__Given instruction__
In the listing below, can you set down word for word every line from the one containing "Task: Open more" to the one containing "coord(638,169)", both included, leaving the pictures out?

__Data on locating visible targets__
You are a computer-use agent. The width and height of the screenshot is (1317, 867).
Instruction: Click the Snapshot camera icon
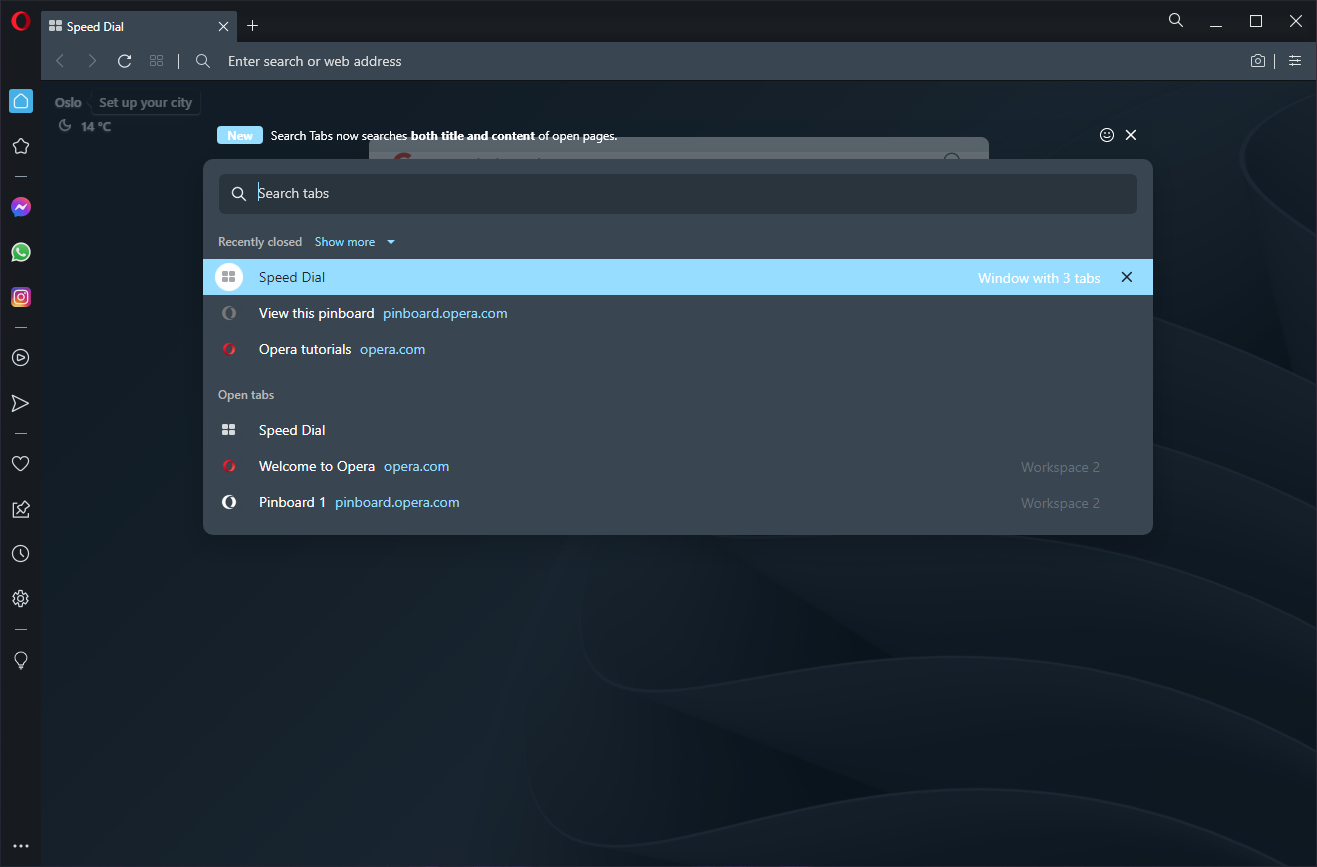coord(1258,61)
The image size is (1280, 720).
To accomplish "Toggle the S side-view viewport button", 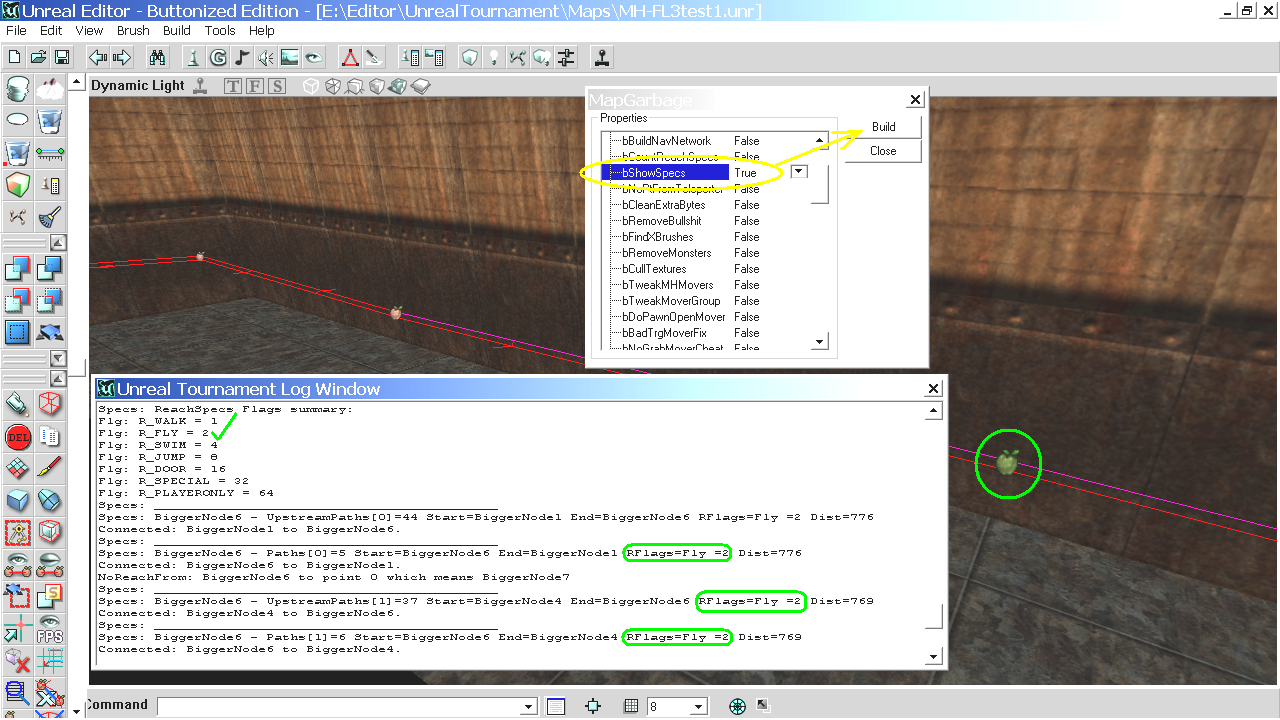I will point(276,86).
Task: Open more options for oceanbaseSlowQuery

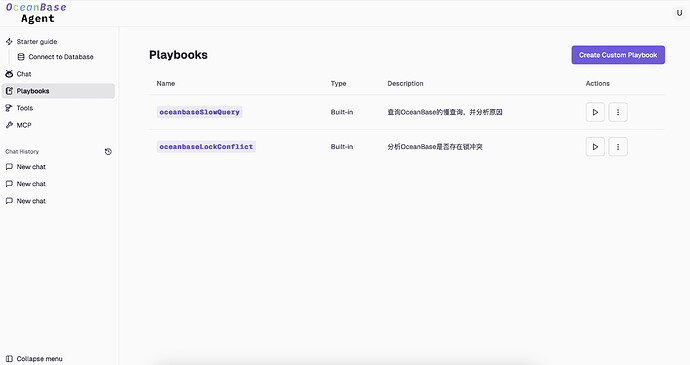Action: click(x=618, y=112)
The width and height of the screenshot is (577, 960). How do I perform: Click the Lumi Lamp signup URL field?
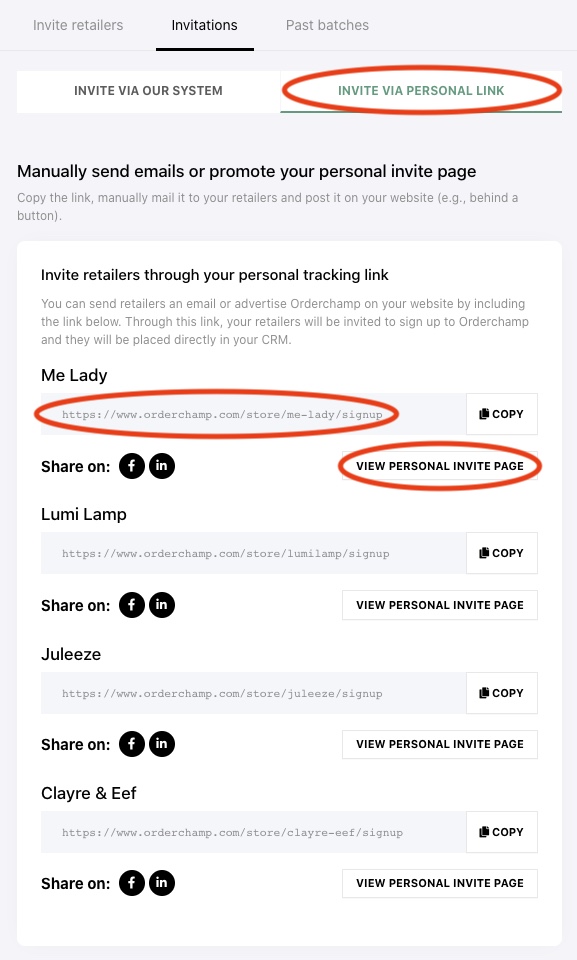(253, 553)
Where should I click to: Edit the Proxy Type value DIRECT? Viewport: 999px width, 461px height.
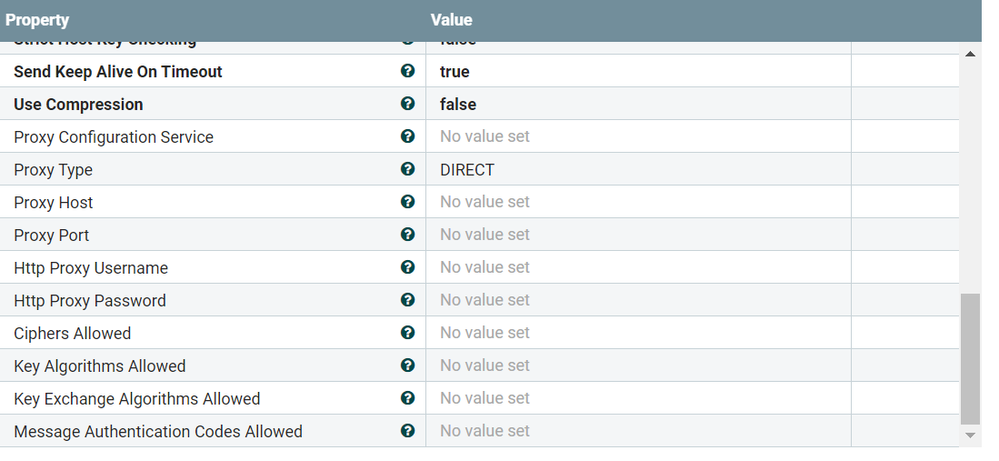coord(638,169)
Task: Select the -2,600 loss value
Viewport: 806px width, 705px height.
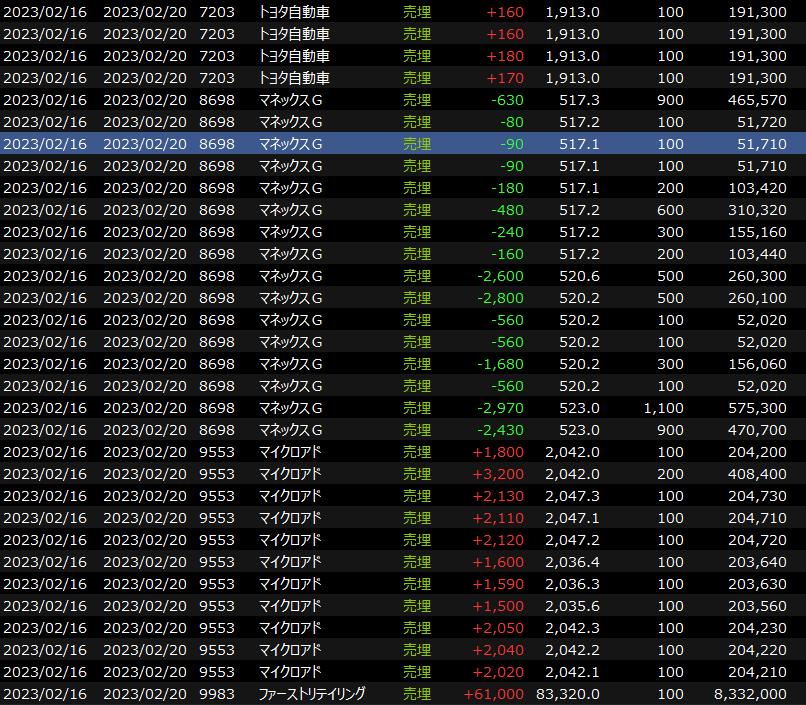Action: coord(500,276)
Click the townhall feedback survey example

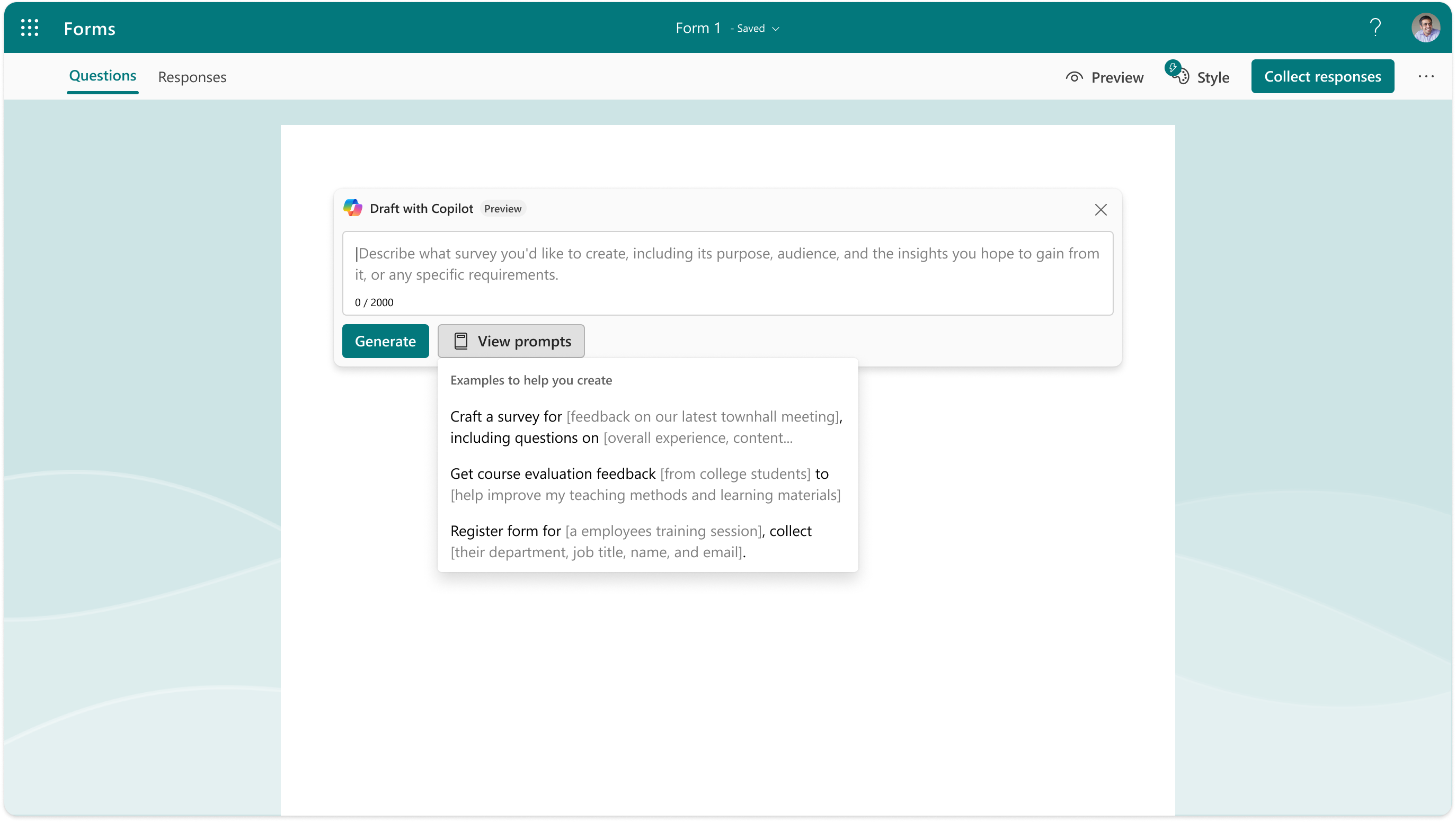647,426
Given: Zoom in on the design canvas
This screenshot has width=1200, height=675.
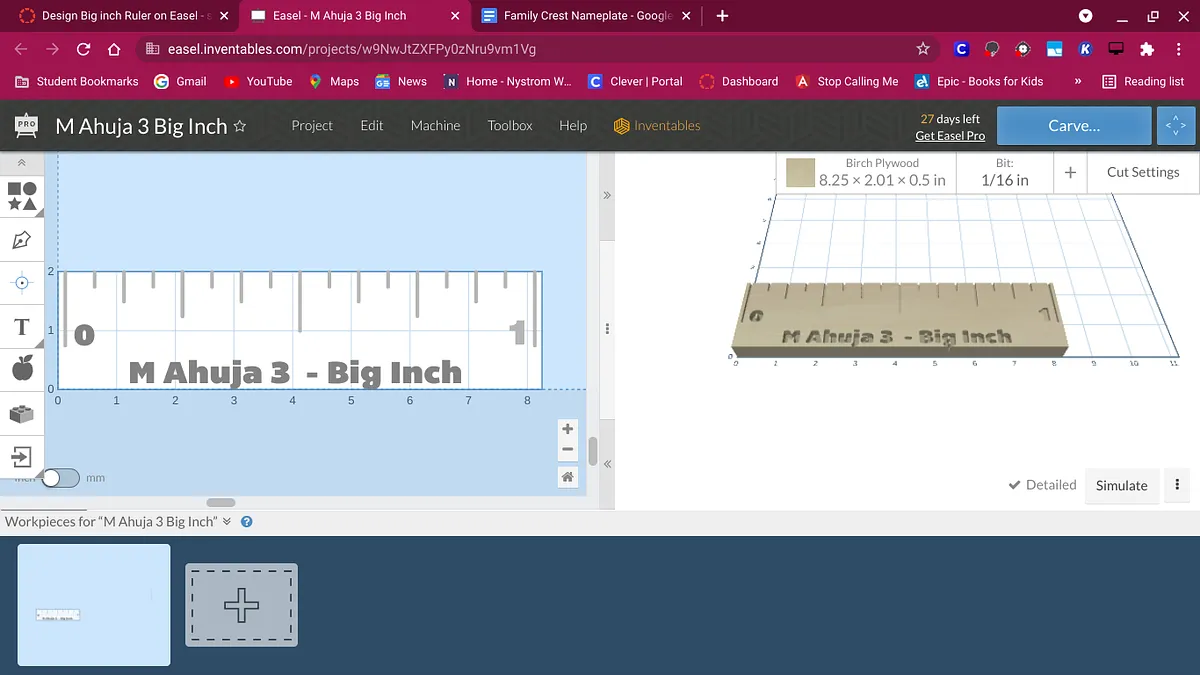Looking at the screenshot, I should 567,429.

__Answer to the task__
Task: Open more options for oceanbaseSlowQuery

Action: click(x=618, y=112)
The width and height of the screenshot is (577, 960). How do I perform: Click the Lumi Lamp signup URL field?
(253, 553)
Where should I click to: Edit the Proxy Type value DIRECT? Viewport: 999px width, 461px height.
coord(638,169)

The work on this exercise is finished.